Note: Restarting the kernel does not actually reboot the device.
Also, pressing the reset button will probably mess things up, because this interface relies on the ctrl-A non-echoing paste mode to do its stuff.

You can list all the functions with: %lsmagic

Debugging

For reference, the notebooks here might be useful: https://github.com/goatchurchprime/jupyter_micropython_developer_notebooks

The system works by finding and connecting to a serial line and then issuing the enter paste mode command Ctrl-A (hex 0x01)

In this mode blocks of to-be-executed text are ended with a Ctrl-D (hex 0x04).

The response that comes back begins with an "OK" followed by the actual program response, followed by Ctrl-D, followed by any error messages, followed by a second Ctrl-D, followed by a '>'.

You can implement this interface (for debugging purposes) to find out how it's snarling up beginning with: "%serialconnect --raw" and then doing %writebytes -b "sometext" and %readbytes

Background

This had been proposed as an enhancement to webrepl with the idea of a jupyter-like interface to webrepl rather than their faithful emulation of a command line: micropython/webrepl#32

My first implementation operated a spawned-process asyncronous sub-kernel that handled the serial connection. Ascync technology requires the whole program to work this way, or none of it.
So my next iteration was going to do it using standard python threads to handle the blocking of the serial connections.

However, further review proved that this was unnecessarily complex if you consider the whole kernel itself to be operating asyncronously with the front end notebook UI. In particular, if the notebook can independently issue Ctrl-C KeyboardInterrupt signals into the kernel, there is no longer a need to worry about what happens when it hangs waiting for input from a serial connection.

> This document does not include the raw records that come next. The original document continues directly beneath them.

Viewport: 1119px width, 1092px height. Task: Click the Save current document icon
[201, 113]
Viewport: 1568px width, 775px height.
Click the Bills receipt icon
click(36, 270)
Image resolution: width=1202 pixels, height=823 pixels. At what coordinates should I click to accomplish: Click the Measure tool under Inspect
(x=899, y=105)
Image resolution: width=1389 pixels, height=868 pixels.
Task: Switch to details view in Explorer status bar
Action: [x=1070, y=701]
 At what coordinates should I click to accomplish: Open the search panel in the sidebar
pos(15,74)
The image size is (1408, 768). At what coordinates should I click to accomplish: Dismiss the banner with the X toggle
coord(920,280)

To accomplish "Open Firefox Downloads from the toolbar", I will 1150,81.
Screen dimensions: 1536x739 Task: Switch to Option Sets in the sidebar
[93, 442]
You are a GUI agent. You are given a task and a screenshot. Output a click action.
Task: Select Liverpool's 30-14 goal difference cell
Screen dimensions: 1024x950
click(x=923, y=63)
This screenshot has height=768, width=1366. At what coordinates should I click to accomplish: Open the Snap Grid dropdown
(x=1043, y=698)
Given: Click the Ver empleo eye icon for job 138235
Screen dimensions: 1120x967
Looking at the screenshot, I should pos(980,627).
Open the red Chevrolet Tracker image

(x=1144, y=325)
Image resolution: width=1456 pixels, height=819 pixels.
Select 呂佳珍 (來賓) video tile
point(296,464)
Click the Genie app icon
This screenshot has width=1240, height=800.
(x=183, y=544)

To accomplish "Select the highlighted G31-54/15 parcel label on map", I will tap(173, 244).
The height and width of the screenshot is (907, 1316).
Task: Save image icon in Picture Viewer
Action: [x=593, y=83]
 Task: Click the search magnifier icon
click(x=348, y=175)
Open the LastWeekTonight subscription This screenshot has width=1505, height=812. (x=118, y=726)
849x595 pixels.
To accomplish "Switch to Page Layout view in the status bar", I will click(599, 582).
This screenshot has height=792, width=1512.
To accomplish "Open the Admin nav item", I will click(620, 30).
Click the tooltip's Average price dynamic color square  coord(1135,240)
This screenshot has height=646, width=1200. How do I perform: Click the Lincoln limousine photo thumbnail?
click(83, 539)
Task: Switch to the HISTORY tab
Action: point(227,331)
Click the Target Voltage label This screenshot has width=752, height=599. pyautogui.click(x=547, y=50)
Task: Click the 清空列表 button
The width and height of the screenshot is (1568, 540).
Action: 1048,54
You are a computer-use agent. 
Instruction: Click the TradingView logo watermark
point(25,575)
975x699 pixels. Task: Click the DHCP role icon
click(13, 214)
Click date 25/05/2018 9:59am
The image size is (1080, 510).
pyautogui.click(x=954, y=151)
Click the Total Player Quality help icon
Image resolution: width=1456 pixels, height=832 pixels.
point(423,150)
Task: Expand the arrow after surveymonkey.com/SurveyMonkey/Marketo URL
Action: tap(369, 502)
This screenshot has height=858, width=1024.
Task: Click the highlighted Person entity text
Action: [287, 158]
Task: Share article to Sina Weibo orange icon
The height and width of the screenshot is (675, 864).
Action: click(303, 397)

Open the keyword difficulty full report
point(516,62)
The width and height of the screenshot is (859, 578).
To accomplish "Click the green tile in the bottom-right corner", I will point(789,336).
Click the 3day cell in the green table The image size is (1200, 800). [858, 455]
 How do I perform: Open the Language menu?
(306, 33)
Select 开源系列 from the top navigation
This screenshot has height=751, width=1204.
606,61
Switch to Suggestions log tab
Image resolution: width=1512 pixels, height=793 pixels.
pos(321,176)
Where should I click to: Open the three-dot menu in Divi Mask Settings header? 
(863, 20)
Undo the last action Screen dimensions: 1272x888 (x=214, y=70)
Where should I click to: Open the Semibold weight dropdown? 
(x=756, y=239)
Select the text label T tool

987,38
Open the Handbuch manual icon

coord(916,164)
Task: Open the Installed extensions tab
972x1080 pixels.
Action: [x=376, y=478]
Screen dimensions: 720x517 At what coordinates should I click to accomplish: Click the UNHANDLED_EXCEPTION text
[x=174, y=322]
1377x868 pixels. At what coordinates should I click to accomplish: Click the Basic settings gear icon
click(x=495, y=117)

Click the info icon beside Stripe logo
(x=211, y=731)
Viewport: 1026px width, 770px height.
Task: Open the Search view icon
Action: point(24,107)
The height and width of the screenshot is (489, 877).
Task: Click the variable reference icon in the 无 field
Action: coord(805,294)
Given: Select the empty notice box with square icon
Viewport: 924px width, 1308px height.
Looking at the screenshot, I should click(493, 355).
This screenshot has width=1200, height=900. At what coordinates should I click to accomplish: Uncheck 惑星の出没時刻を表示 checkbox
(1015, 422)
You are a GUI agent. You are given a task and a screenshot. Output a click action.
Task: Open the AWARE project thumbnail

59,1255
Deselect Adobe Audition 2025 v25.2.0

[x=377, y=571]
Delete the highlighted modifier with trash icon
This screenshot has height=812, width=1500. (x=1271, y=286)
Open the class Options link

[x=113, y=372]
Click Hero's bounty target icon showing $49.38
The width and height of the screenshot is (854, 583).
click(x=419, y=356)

Other known projects that have implemented a Jupyter Micropython kernel are:

In my defence, this is not an effect of not-invented-here syndrome; I did not discover most of these other projects until I had mostly written this one.

I do think that for robustness it is important to expose the full processes of making connections. For my purposes this is more robust and contains debugging (of the serial connections) capability through its %lsmagic functions.

Other known projects to have made Jupyter-like or secondary interfaces to Micropython:

The general approach of all of these is to make use of the Ctrl-A paste mode with its Ctrl-D end of message signals.
The problem with this mode is it was actually designed for automatic testing rather than supporting an interactive REPL (Read Execute Print Loop) system (citation required), so there can be reliability issues to do with accidentally escaping from this mode or not being able to detect the state of being in it.

For example, you can't safely do a Ctrl-B to leave the paste mode and then a Ctrl-A to re-enter paste mode cleanly, because a Ctrl-B in the non-paste mode will reboot the device.